April 11, 2024

*ACTION* Tell Treasury what you think about FBAR

The US Department of Treasury is hosting an open comment period on the FBAR. This is a critical opportunity for your voice to be heard about the tax compliance nightmare suffered by Americans abroad.

Here’s all you need to do: 

  1. Go to the relevant US Government page at this link.
  2. Leave a comment! The more personal the better.

Comments close April 29, so be sure to submit before the deadline.

Thanks for your help!! 

DA Global Taxation Task Force

Please share this with any friend or family member that might be interested in submitting a formal comment!

If you're not sure what to say then feel free to use the template below (but the more personal the better!):

FBAR information collection from U.S. citizens who reside outside the United States is an undue burden due to lack of awareness, confusion of filing requirements, and definitions - even tax professionals aren’t aware of the filing requirements, which puts taxpayers at risk of disproportionately high penalties.

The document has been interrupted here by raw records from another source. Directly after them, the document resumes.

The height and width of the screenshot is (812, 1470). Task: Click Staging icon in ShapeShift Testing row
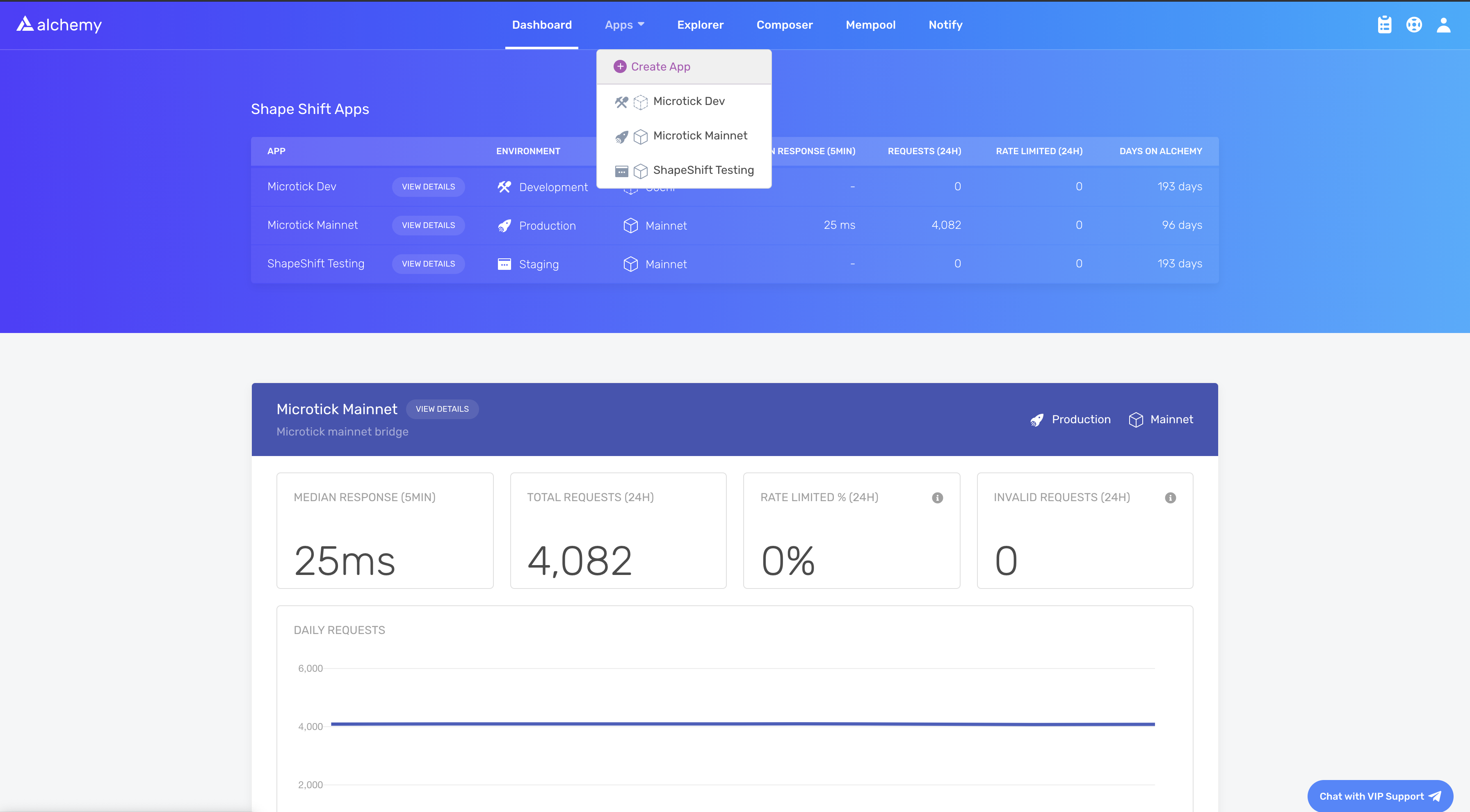(x=504, y=264)
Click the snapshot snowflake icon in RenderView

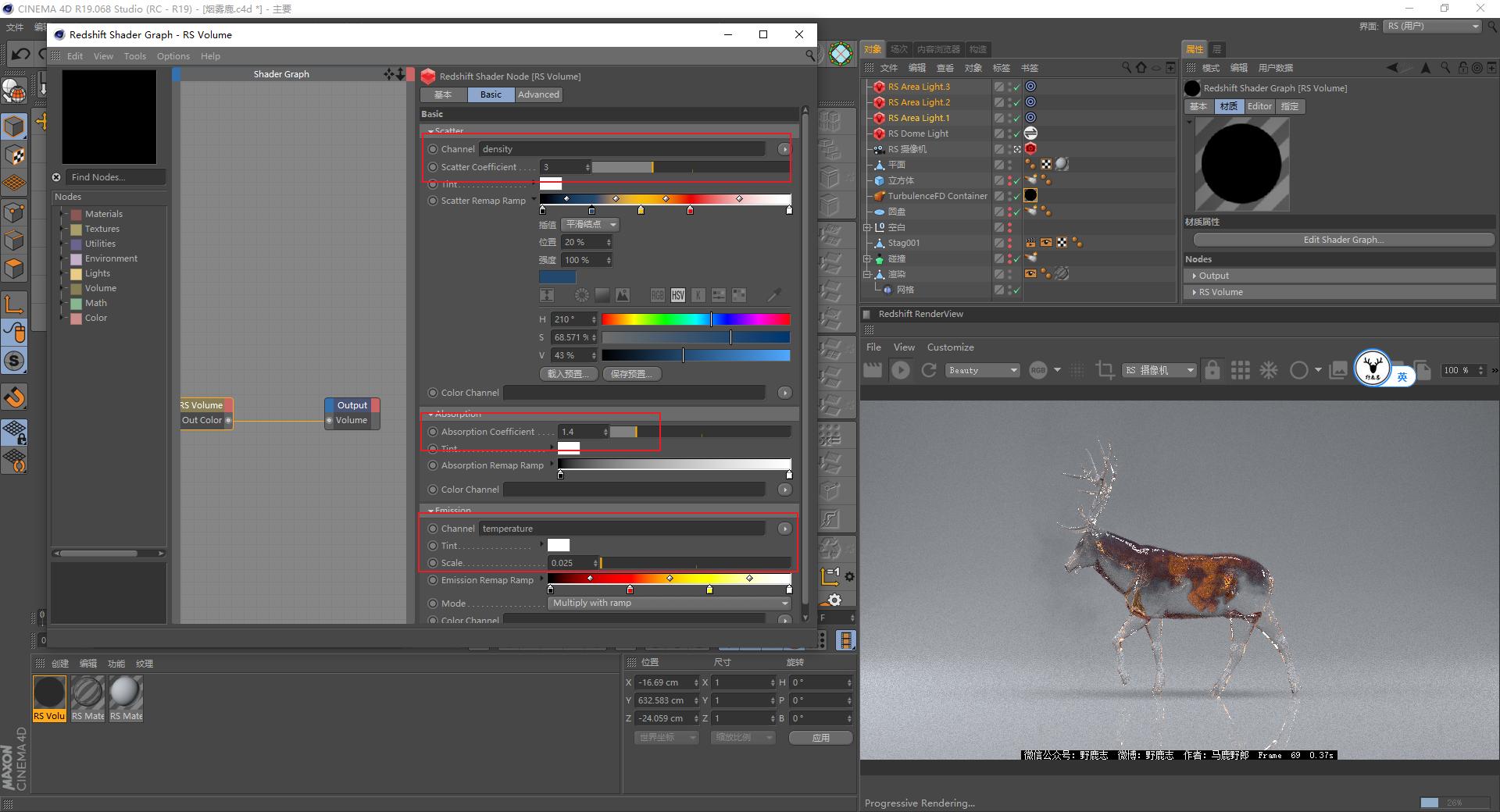[1268, 370]
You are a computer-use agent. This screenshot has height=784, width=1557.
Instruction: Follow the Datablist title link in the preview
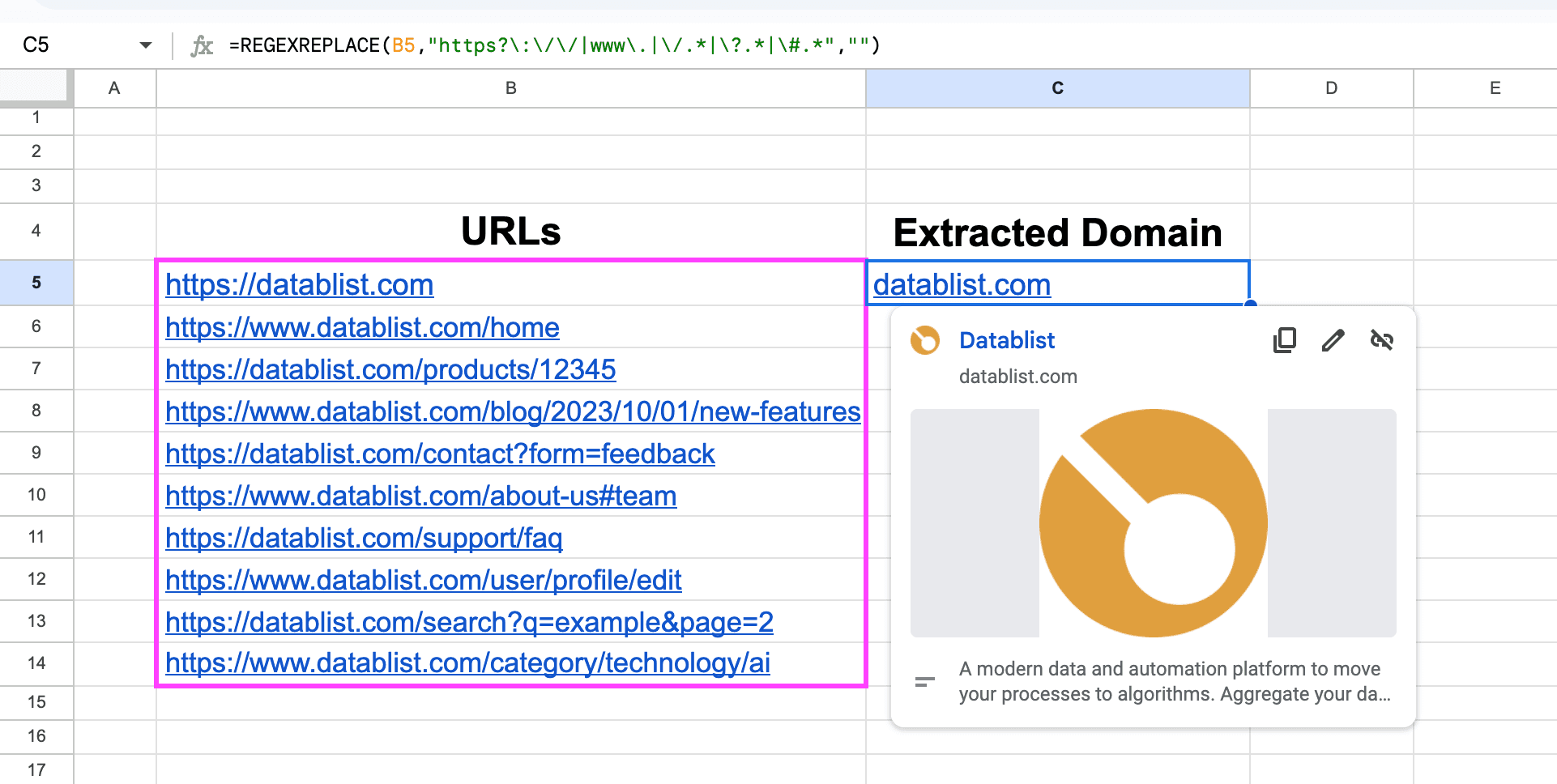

The FBAR exists to catch overseas money laundering, but often ends up ensnaring US citizens  abroad who need a basic bank account in order to receive salary, pay their bills, and live a normal life. These aren’t money launderers, they’re innocent Americans who happen to live abroad. The FBAR should exclude Americans abroad to reduce the signal-to-noise ratio so Treasury can devote its resources to the actual overseas money launders.

Additionally, the extremely low $10,000 filing threshold has been in place since 1970. It is overdue for an update to at the very least be indexed to inflation, which would be $79,000 for 2024. Innocent people who go over the threshold as a one-off buying their first home or paying school tuition fees are unaware of the FBAR, don’t file, then face risk of penalties. People who have heard of the FBAR are scared to death of doing it incorrectly since instructions are confusing - even tax professionals recommend over-reporting “just in case”.

This unfair treatment is a symptom of the overall problem - Americans abroad are treated as collateral damage in the war against overseas tax evasion and money laundering. The IRS recognizes Americans abroad as an underserved community. Surely that would mean that the FBAR is long overdue for review given that it is a massively complicated filing requirement that hasn't changed for over 50 years.

Instead of threatening innocent Americans abroad with life-altering penalties and burdensome filing requirements, the Department of Treasury should work with Congress to bring the US into line with the entire rest of the world in the way it taxes its expats.